La partie de la problématique des zones de montagne relevant du foncier et du secteur de l’agriculture n’est que la partie visible de l’iceberg. Car, les spécificités des zones de montagne vont au-delà et touchent tous les aspects de la vie (santé éducation, culture, espaces de loisirs et de détente,…). Allusion ici est faite aux surcoûts économiques induits par les travaux de construction et de réalisation d’infrastructures (pistes, routes,…). La haute Kabylie compte des zones où les simples terrassements et le mur de soutènement peuvent consommer jusqu’à 80 % du budget du projet. Les solutions à dégager pour ce genre de contraintes résident indubitablement dans l’étude préalable qui est censé calculer les coûts réels des travaux. De même, cela appelle, sur le plan institutionnel, une autre approche en matière d’inscription des projets de développement. Cette approche a pour nom la décentralisation. Tant que l’administration algérienne demeure prisonnière de l’hypercentralisation qui la caractérise jusqu’à présent, au détriment des gestionnaires et des élus locaux, il le bon est peu probable que le bon sens et la rationalité puissent prévaloir dans l’acte de développement. Depuis le milieu des années 2 000, les pouvoirs publics ont conçu des projets spécifiques aux zones rurales, englobant bien entendu les espaces montagneux, mais les résultats sont en deçà des attentes. A l’horizon 2014, sont pas moins de 12 000 projets de proximité de développement rural intégré qui sont programmés au niveau national. Cependant, les zones de montagne, particulièrement dans les wilayas où la presque totalité du relief est classé dans cette catégorie (Tizi Ouzou, Béjaïa, Jijel,…) réclament un développement global où des solutions imaginatives sont sollicités pour le développement du tourisme, de l’industrie, des infrastructures et équipements publics et d’autres créneaux susceptibles de sortir ces régions du marasme social, du chômage endémique et de la fatalité de l’exode rural.

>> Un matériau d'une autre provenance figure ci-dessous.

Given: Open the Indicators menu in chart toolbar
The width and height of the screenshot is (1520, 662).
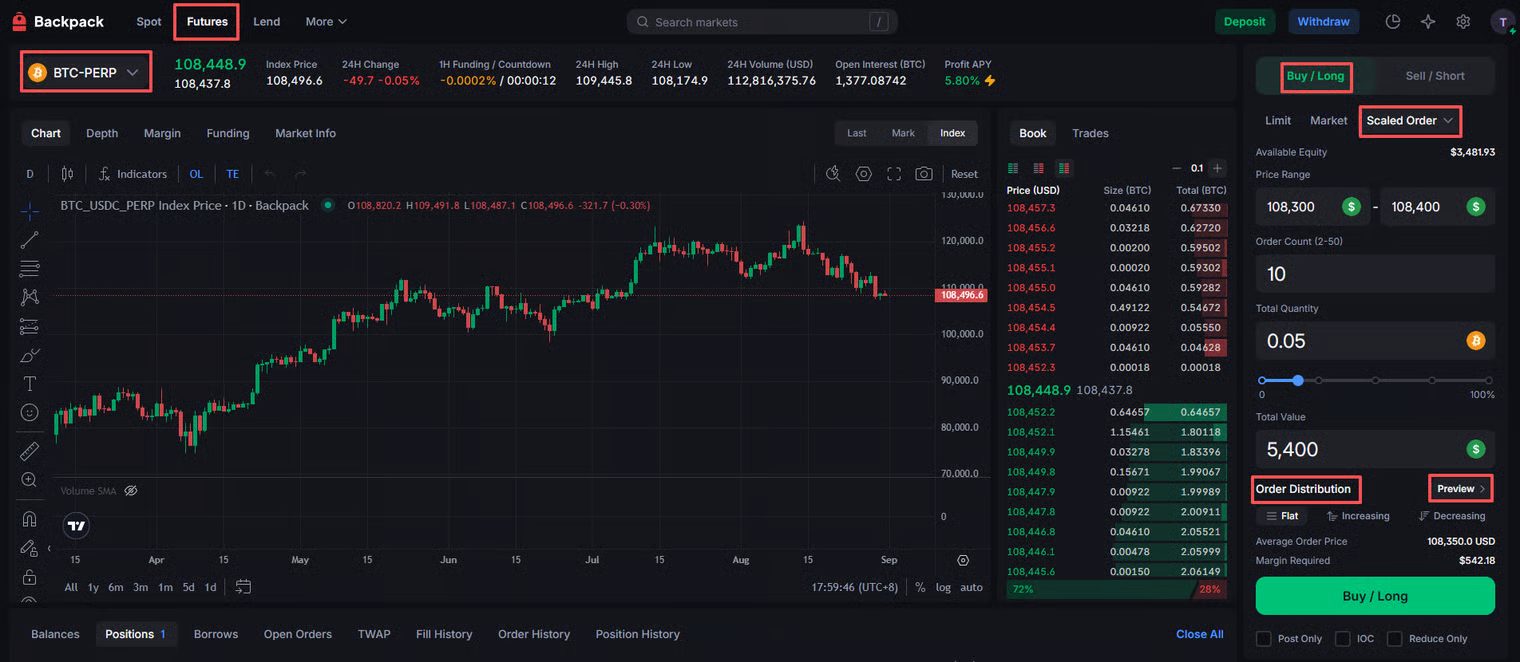Looking at the screenshot, I should coord(132,174).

Ce sont là les grands axes dégagés en novembre 2009 dans des ateliers de travail organisés par le CENEAP (Centre national des études en économie appliquée) au siège de la wilaya de Tizi Ouzou à l’occasion de l’exposé de l’étude portant sur le massif du Djurdjura, commandée par le ministère de l’Aménagement du territoire et de l’Environnement. Il s’agissait de procéder à l’identification et à la classification des zones de montagne, opérations prévues dans le cadre de la loi de 2005 relative au développement des zones de montagne. Y étaient présents des élus, des corps techniques de l’administration et des enseignants de l’université Mouloud Mammeri de Tizi Ouzou. Le diagnostic exhaustif au niveau des territoires ciblés- les 67 communes de la wilaya- constitue la base des critères physiques, sociaux et humains permettant de classer ces unités de gestion minimale que sont les communes. Cette classification est censée matérialiser le degré de difficulté de la gestion des territoires et des populations sur la zone de montagne. L’on sait la donnée naturelle faisant que la géographie de la Kabylie est principalement constituée de montagnes sur l’ensemble des wilayas où les villages kabyles sont situés (Béjaïa, Bouira, Tizi Ouzou, Boumerdès, Sétif, Bordj Bou Arréridj). Lors des forums organisés La Dépêche de Kabylie de 2004 à 2006 avec des acteurs économiques et des responsables de la région de Kabylie, il a été démontré que d’immenses gisements économiques créateurs d’emplois, y compris dans certains secteur de pointe, pouvaient suppléer à la pauvreté du sol et endiguer la fuite des capitaux et des cerveaux dans les communes de la montagne kabyle. La pêche, l’industrie légère, la pharmacie, l’agroalimentaire, l’agriculture de montagne, le tourisme, les services et d’autres créneaux pourront, avec le soutien des pouvoirs publics-dans la réalisation des infrastructures et équipements indispensables (routes, électricité AEP, télécommunications,…)- asseoir une dynamique de développement, loin de la simple stratégie de survie et à même de juguler un tant soit peu l’exode vers les villes, la fuite des cerveaux vers l’étranger et la tentation nihiliste de la jeunesse ; une jeunesse poussée dans ses derniers retranchements par la multiplication des impasses sociales.